For those who may not have heard, I went into the hospital Friday night and stayed there until Tuesday night. I have Crohn’s Disease, and although most of the time I have it very well controlled, even I can get flares. And this was a major one.
I haven’t had a flare this bad since before I was married (nearly 15 years ago, in fact). Most of my friends tend to forget I have this disease, because I try not to make a big deal about it (it’s my problem, after all, not anyone else’s) and because for the most part, it’s not a problem. I know what I can and can’t eat (most of the time). I know I need to take care of myself.
However, I got complacent. I forgot I was sick, and worse, I forgot that stress just makes Crohn’s worse. It’s been a rough spring – work is busy, life is busy, and I’m busy. I like being busy, for the most part. But it got to the point where I overwhelmed myself, and the only way my body could stop me was by putting me in enough pain that I had to drag myself to the emergency room.
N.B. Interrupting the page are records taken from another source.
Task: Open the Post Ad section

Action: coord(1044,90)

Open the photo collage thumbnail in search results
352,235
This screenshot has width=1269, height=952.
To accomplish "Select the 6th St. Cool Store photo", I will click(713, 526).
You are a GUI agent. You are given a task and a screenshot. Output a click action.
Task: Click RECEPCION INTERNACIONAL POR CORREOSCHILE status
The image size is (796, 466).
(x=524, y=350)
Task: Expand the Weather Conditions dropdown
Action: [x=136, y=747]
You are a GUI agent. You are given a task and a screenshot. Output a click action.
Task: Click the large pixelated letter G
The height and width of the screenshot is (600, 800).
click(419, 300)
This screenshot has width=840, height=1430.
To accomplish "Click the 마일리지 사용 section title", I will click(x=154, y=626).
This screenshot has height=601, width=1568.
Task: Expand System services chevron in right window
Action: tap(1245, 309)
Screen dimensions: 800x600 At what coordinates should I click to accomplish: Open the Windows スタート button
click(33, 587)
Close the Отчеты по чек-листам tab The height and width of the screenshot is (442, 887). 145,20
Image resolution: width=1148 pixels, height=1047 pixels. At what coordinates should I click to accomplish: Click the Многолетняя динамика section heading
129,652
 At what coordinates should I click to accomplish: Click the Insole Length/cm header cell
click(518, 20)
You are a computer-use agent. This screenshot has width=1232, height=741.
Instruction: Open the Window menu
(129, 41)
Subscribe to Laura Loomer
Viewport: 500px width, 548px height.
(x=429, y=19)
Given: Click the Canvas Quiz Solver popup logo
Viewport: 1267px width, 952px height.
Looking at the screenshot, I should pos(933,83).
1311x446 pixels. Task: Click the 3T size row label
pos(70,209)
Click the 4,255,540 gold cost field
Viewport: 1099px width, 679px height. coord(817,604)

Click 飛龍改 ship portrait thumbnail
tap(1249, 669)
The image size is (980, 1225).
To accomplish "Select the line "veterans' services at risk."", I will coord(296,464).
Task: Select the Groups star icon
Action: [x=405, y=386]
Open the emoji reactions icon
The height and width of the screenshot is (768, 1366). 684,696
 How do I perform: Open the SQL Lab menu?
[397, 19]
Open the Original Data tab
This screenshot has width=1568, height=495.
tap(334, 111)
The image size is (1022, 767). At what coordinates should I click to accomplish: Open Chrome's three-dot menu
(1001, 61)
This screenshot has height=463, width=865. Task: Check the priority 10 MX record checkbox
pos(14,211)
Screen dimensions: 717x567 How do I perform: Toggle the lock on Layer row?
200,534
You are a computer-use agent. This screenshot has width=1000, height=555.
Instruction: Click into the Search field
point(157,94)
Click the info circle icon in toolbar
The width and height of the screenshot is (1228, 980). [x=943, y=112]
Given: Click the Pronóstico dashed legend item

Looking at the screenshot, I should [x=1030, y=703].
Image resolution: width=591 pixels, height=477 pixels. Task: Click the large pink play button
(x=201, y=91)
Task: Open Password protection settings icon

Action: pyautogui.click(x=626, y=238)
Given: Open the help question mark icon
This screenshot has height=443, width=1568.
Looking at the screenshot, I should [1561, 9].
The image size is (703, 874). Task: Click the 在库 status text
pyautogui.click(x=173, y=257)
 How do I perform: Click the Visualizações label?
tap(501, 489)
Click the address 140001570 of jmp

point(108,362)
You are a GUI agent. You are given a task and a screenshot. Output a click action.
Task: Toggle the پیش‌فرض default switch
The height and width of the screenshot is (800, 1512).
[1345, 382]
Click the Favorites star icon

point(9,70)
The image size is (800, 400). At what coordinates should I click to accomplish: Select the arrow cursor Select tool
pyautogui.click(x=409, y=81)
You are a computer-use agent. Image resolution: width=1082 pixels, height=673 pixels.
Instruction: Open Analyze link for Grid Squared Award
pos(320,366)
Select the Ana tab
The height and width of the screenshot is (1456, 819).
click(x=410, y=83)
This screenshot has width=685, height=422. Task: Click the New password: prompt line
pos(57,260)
I was diagnosed with a raging UTI, a fibroid, a budding fistula, and a swollen bowel. In addition, I hadn’t eaten more than 500 calories total per day in the last week (I’m JUST now getting to actually eating real food again), and I was dehydrated. This is just from not taking care of myself. The GI doctor I spoke to in the hospital said if I hadn’t come in (and I had to be pushed by my manager to do so), I was probably about 2 days away from blowing a hole in my small bowel. That’s a recovery time of 4-6 MONTHS (if I’m lucky).
So I’m recovering. Work has been fabulous, and I’m applying for Short Term Disability. I’m going to take this time to relax, to write a bit, to catch my breath and let my body heal. And hope that this time, the lessons don’t begin to fade after time.